Investigadores de toda Europa demostraron que el consumo de alimentos con una puntuación más alta en el perfil nutricional se asociaba con un aumento de la mortalidad.

Según un nuevo estudio publicado en la revista British Medical Journal, existe una clara relación entre los sistemas de perfil nutricional y la elección de alimentos más saludables.

A partir de datos recopilados de una amplia muestra de población, los investigadores demostraron que la adopción de sistemas de etiquetado alimentario basados en el sistema de perfiles nutricionales de la Agencia de Normas Alimentarias (FSAm-NPS) podría influir en la mortalidad general.

El consumo de alimentos que no obtienen buenas calificaciones en cuanto a su calidad nutricional según el Nutri-Score se asocia con una mayor mortalidad.– Pilar Galan, investigadora de la Universidad de París 13

Dado que el sistema de etiquetado en la parte frontal del envase (FOP) Nutri-Score, de origen francés, se deriva del FSAm-NPS, los investigadores creen que la Unión Europea debería tener en cuenta sus resultados mientras se encuentra en proceso de elegir un sistema FOP común para sus Estados miembros.

Serge Hercberg, creador de Nutri-Score, fue uno de los 55 investigadores que participaron en el estudio.

Véase también: Italia reitera su oposición al etiquetado Nutri-Score

Utilizando los datos recopilados en 10 países diferentes por el estudio European Prospective Investigation into Cancer and Nutrition (EPIC), los científicos concluyeron que «el consumo de alimentos con una puntuación FSAm-NPS más alta (menor calidad nutricional) se asoció con una mayor mortalidad por todas las causas y por cáncer y enfermedades de los sistemas circulatorio, respiratorio y digestivo».

El EPIC es un estudio de cohorte a gran escala en el que participaron más de 521 000 adultos cuya salud se siguió durante más de 17 años. Los científicos determinaron que los datos de más de medio millón de adultos recopilados para la investigación sobre el cáncer y la nutrición podían examinarse específicamente para evaluar el impacto de sus elecciones alimentarias en la mortalidad.

Se calculó una puntuación por cada 100 gramos de alimento, que tenía en cuenta la cantidad de azúcares, ácidos grasos saturados, sodio, energía, fibra y proteínas presentes en el alimento. El tipo de alimento (es decir, frutas, verduras, legumbres o frutos secos) también influía en la puntuación.

A continuación, se calculó el índice dietético de cada participante para todos los alimentos consumidos.
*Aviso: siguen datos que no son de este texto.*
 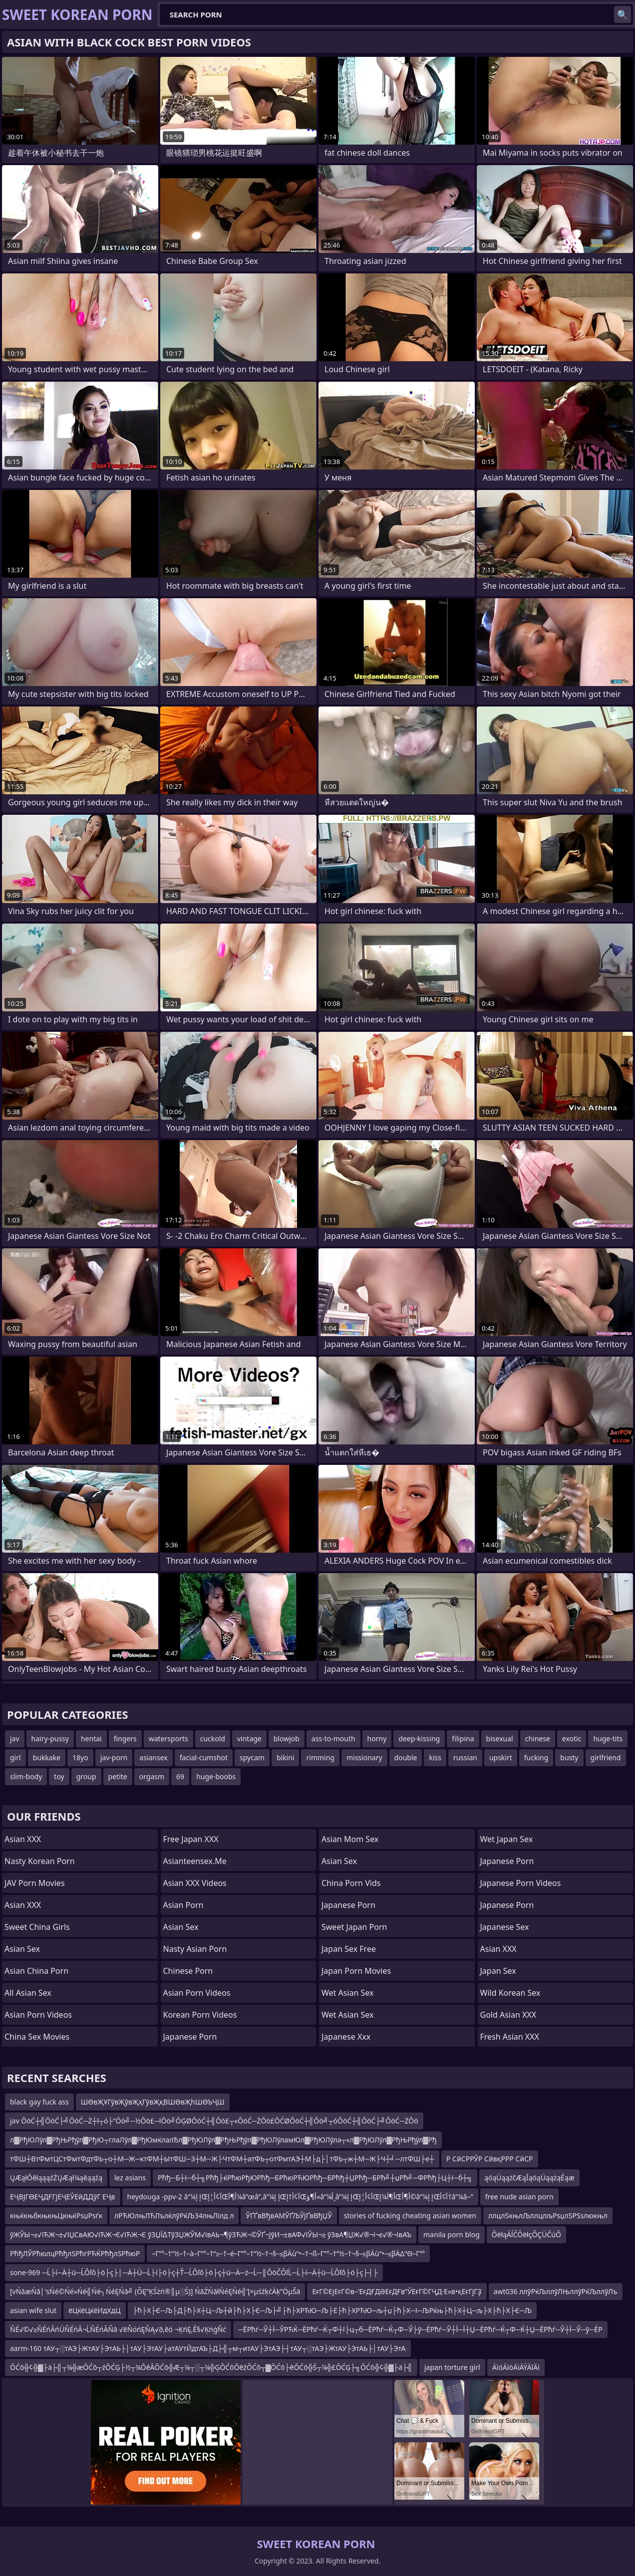 What do you see at coordinates (396, 2291) in the screenshot?
I see `ЕғГ©ЕјЕғГ©в–’ЕғДҒДӘЕғДҒв”ӮЕғГ©ГҶД·Е»в•қЕғГјГҘ` at bounding box center [396, 2291].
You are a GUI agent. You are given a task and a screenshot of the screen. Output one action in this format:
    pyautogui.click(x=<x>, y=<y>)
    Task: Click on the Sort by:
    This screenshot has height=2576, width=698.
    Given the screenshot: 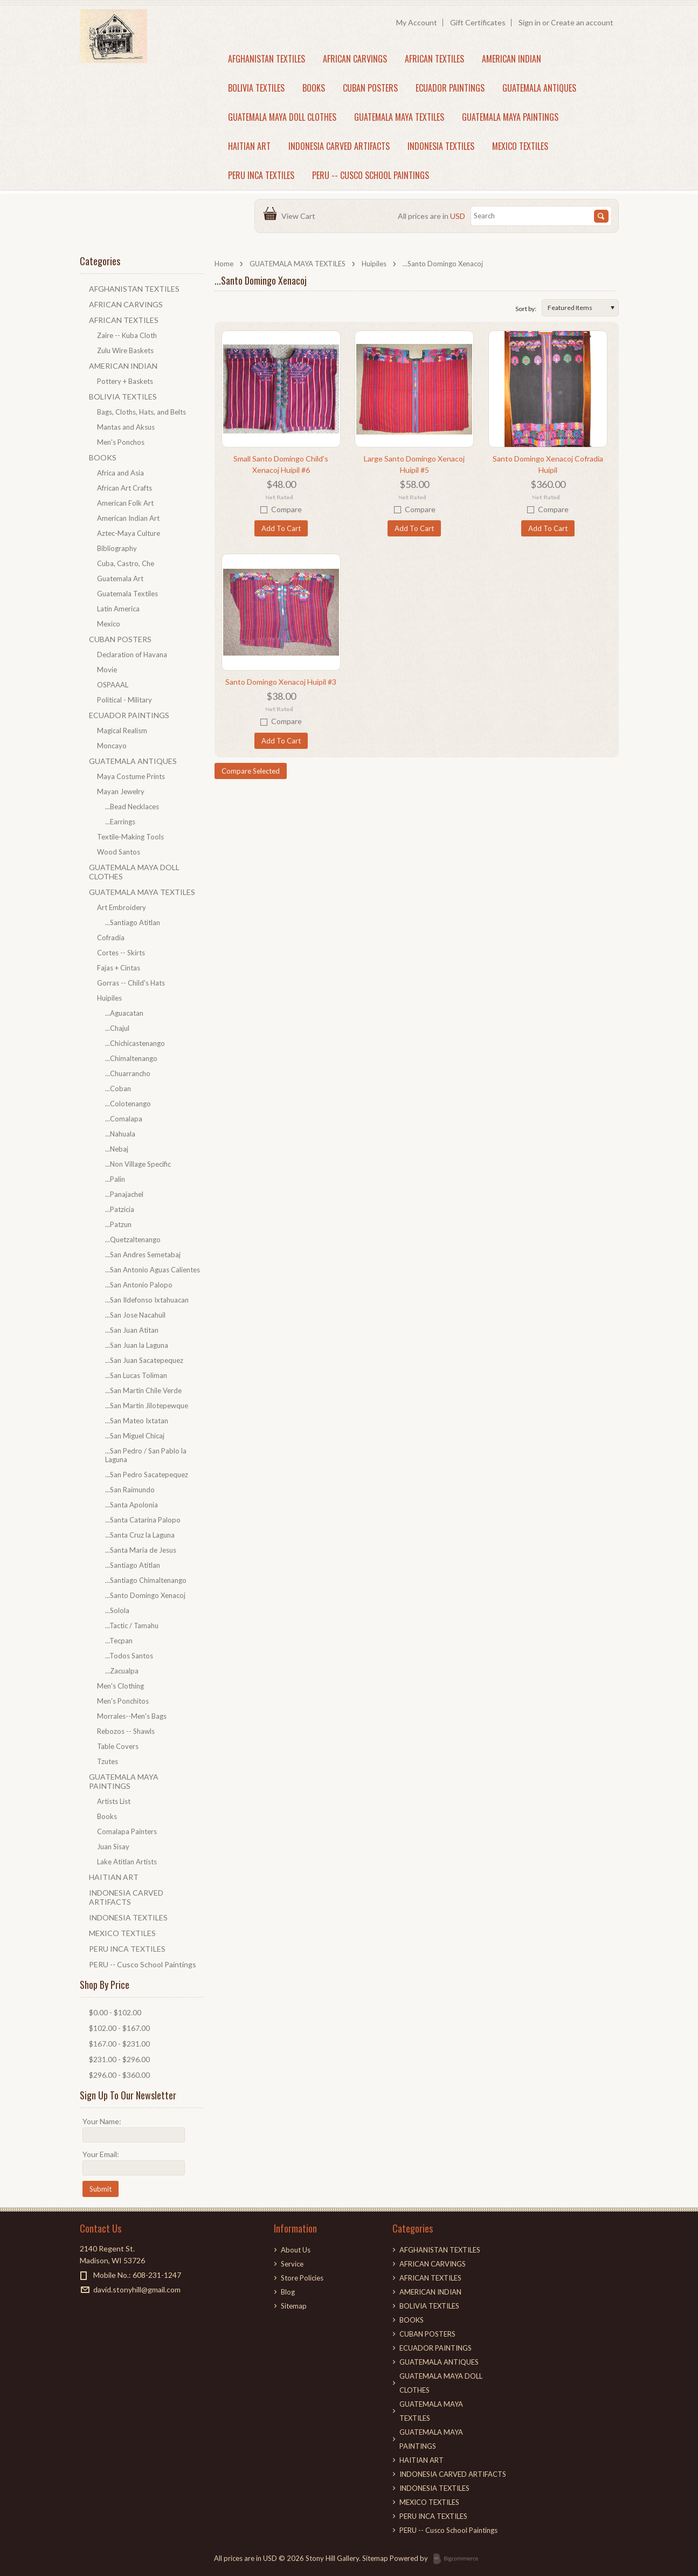 What is the action you would take?
    pyautogui.click(x=525, y=309)
    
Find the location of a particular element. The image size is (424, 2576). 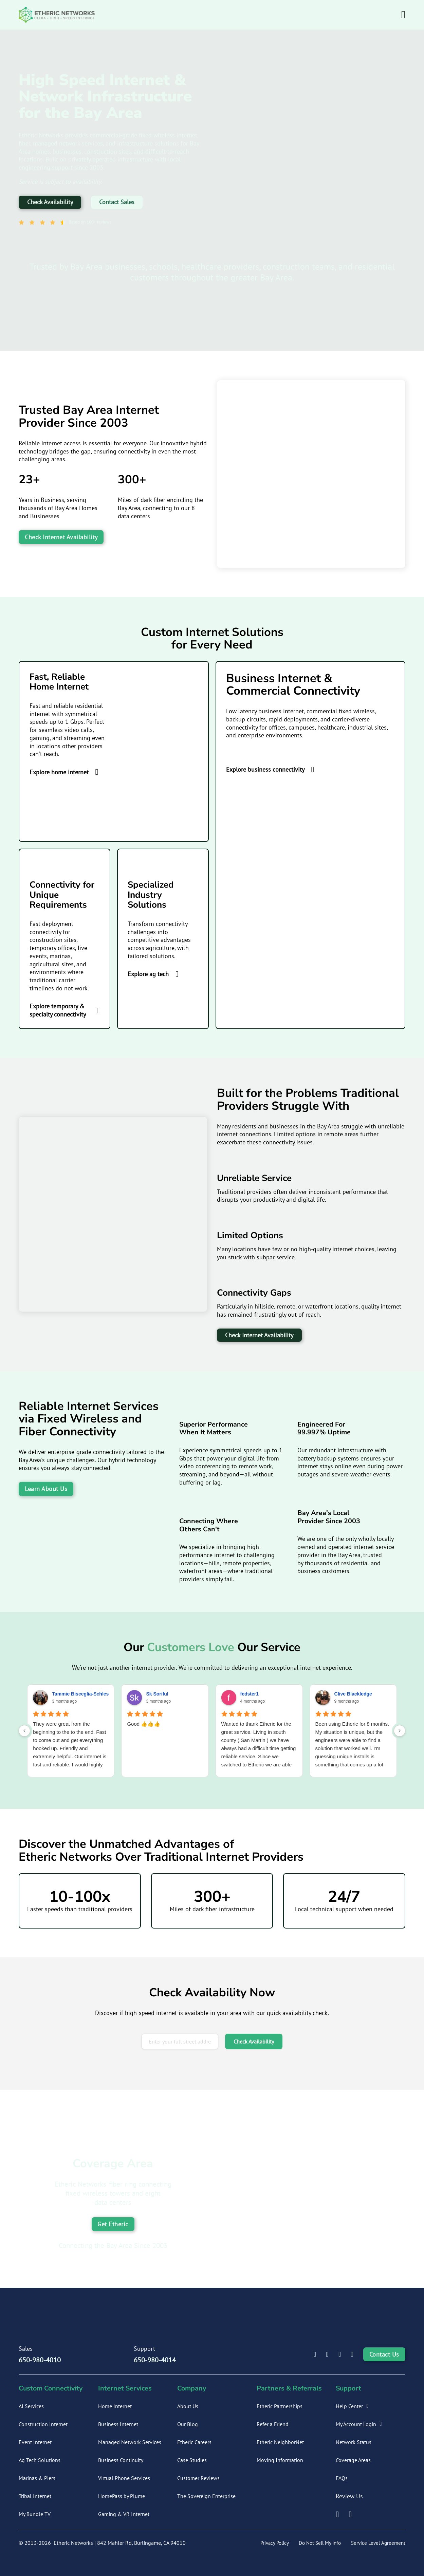

Clive Blackledge [Clive Blackledge - google user profile] is located at coordinates (353, 1694).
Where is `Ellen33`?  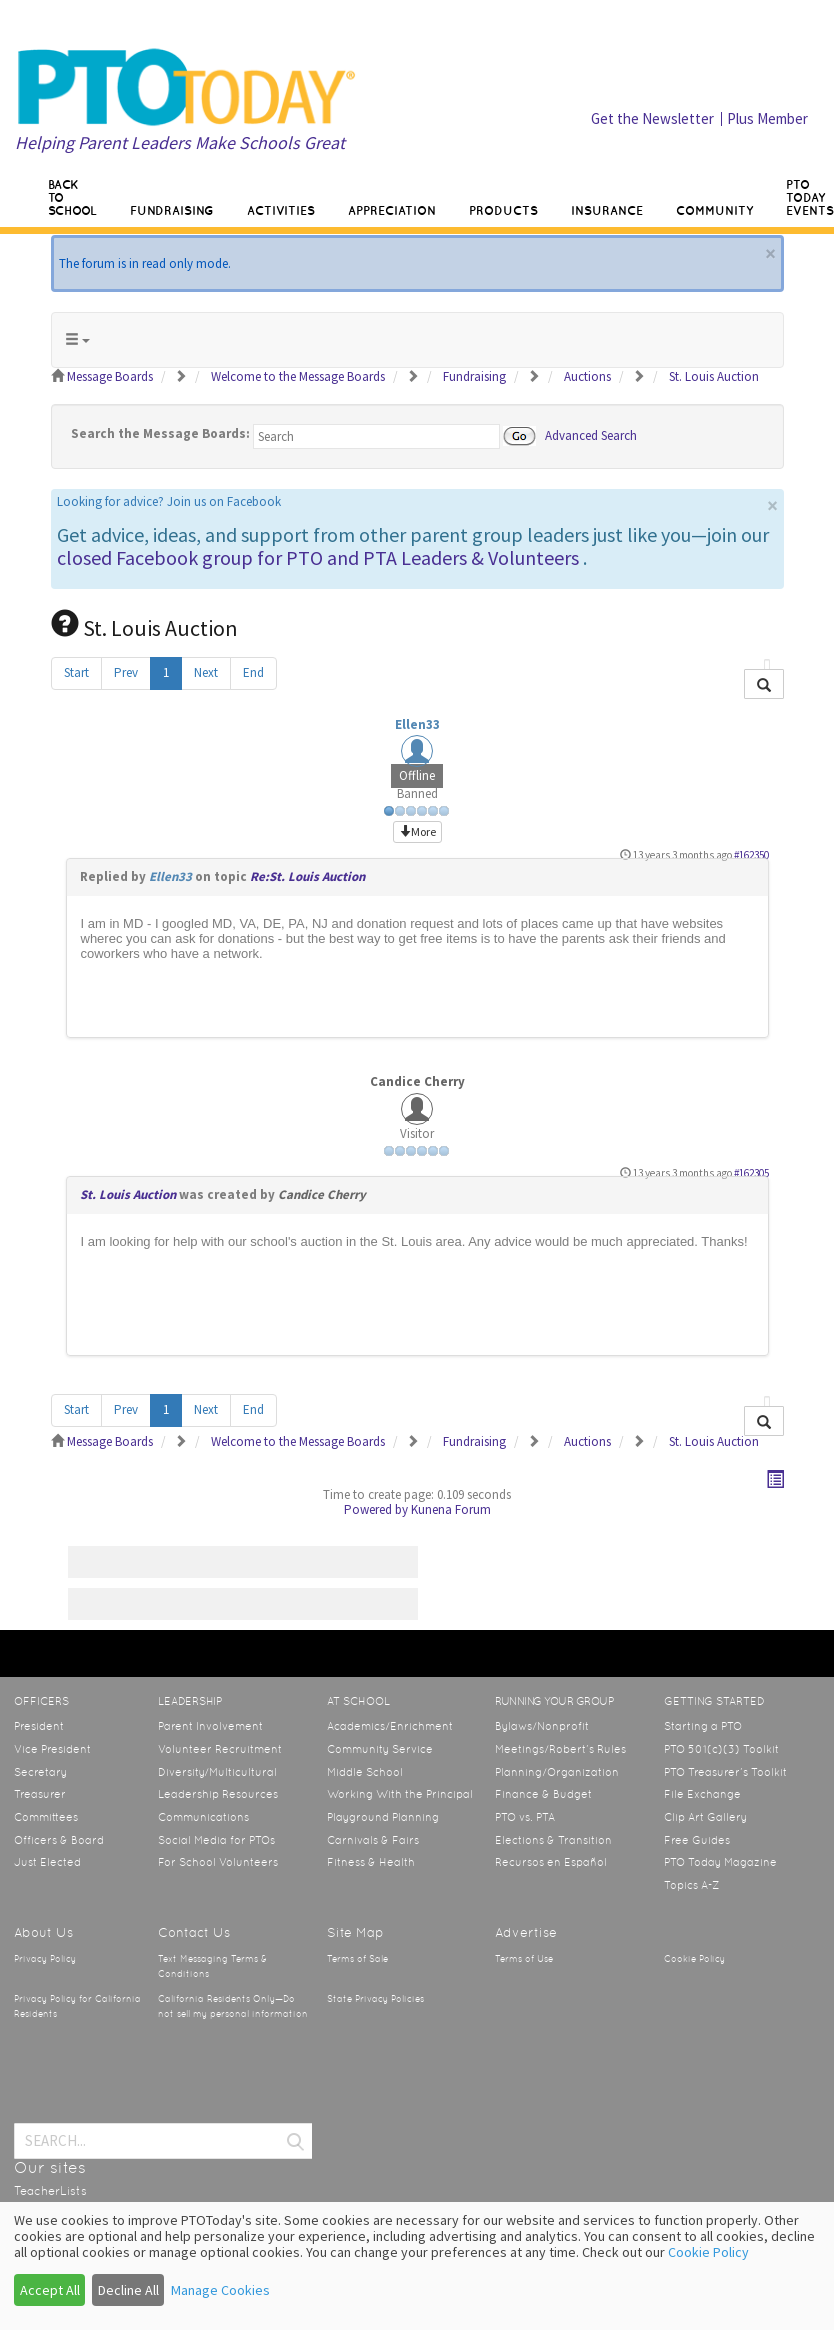
Ellen33 is located at coordinates (417, 724).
Cuanto más alta era la puntuación, menor era la calidad nutricional general de la dieta.

De los 501 594 adultos analizados, aquellos con la puntuación más alta mostraron un mayor riesgo de mortalidad. Obtuvieron una puntuación media de 760 en el índice dietético FSAm-NPS, mientras que aquellos cuyas elecciones eran más saludables obtuvieron 661.

En una nota en la que comentaba los resultados, Hercberg, que también es profesor de epidemiología nutricional en la Universidad Sorbonne Paris Nord, afirmó que «los resultados se mantuvieron prácticamente sin cambios tras un análisis más detallado, lo que sugiere que los hallazgos resisten un examen minucioso».

Los detractores de Nutri-Score sostienen que el sistema es demasiado simplista y no tiene en cuenta todas las cualidades nutricionales de un alimento.

Por ejemplo, los detractores italianos argumentan que el aceite de oliva virgen extra —uno de los ingredientes fundamentales de la dieta mediterránea— recibe una «C» de Nutri-Score, una calificación inferior a la de otros aceites de cocina, ya que el algoritmo no tiene en cuenta su contenido en antioxidantes y polifenoles.

Sin embargo, Pilar Galán, investigadora en nutrición y epidemiología de la Universidad París 13, rebatió este argumento en un tuit y afirmó que «el consumo de alimentos que no obtienen buenas calificaciones por su calidad nutricional según Nutri-Score se asocia con una mayor mortalidad».

También destacó la relevancia de los resultados debido a los numerosos factores sociodemográficos tenidos en cuenta y su impacto en el estilo de vida de los participantes.

Los autores concluyeron que su estudio respalda «la relevancia del FSAm-NPS para caracterizar opciones alimentarias más saludables en el contexto de las políticas de salud pública (por ejemplo, Nutri-Score) para las poblaciones europeas».

«Esto es importante teniendo en cuenta los debates en curso sobre la posible implementación de un sistema único de etiquetado nutricional a nivel de la Unión Europea», concluyeron los autores.